Für ihre Analyse nutzten die Forschenden eine Kombination aus Langzeitdaten aus Indien, China und anderen Monsunregionen sowie ein dreidimensionales Klimamodell, das an der Princeton University entwickelt wurde. In einem virtuellen „Monsunplaneten“ trennten sie gezielt atmosphärische Prozesse von anderen Einflussfaktoren wie Ozeanströmen. Die Simulationen zeigten: Sobald der Wasserdampfgehalt in der Atmosphäre über etwa 35 Kilogramm pro Quadratmeter steigt, setzt der Monsun ein. Fällt er darunter, endet er – abrupt.

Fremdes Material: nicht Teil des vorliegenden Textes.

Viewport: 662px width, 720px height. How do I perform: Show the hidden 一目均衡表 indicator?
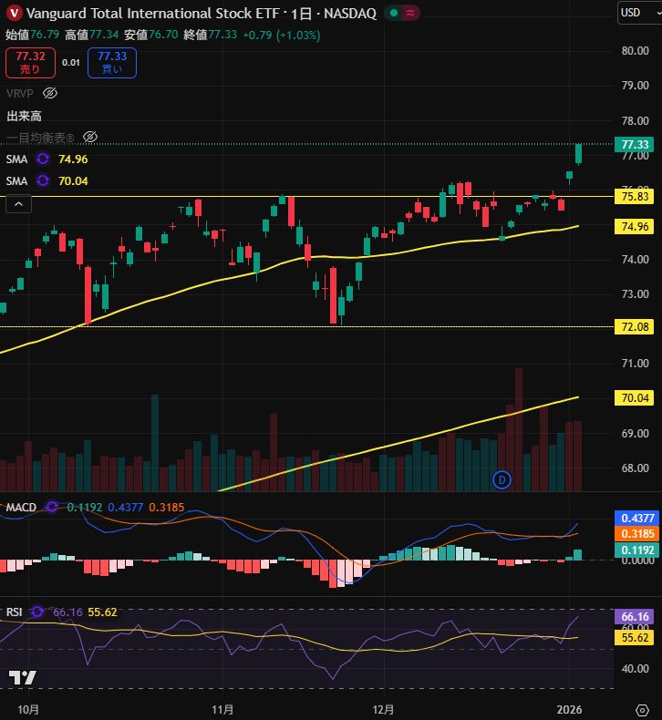tap(89, 137)
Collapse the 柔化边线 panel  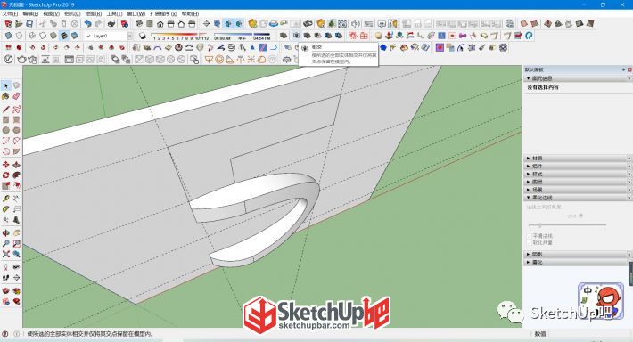pyautogui.click(x=578, y=198)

Chance auf ein Frühwarnsystem

Diese Entdeckung bringt nicht nur ein besseres Verständnis des Monsuns, sondern auch einen möglichen Weg zur Vorhersage. „Der Monsun überschreitet jedes Jahr seinen Kipppunkt – und kehrt dann zurück“, sagt Anders Levermann, Koautor der Studie und Leiter der Komplexitätsforschung am PIK. „Wenn wir diese Schwelle zuverlässig messen können, ließe sich daraus ein Frühwarnsystem entwickeln.“

Doch der innere Rhythmus ist empfindlich. Luftverschmutzung, veränderte Landnutzung oder die globale Erwärmung könnten das Gleichgewicht stören. Und wenn das Monsunsystem aus dem Takt gerät, trifft das nicht nur Asien oder Südamerika – es hat Auswirkungen auf das globale Klima und auf Gesellschaften weltweit.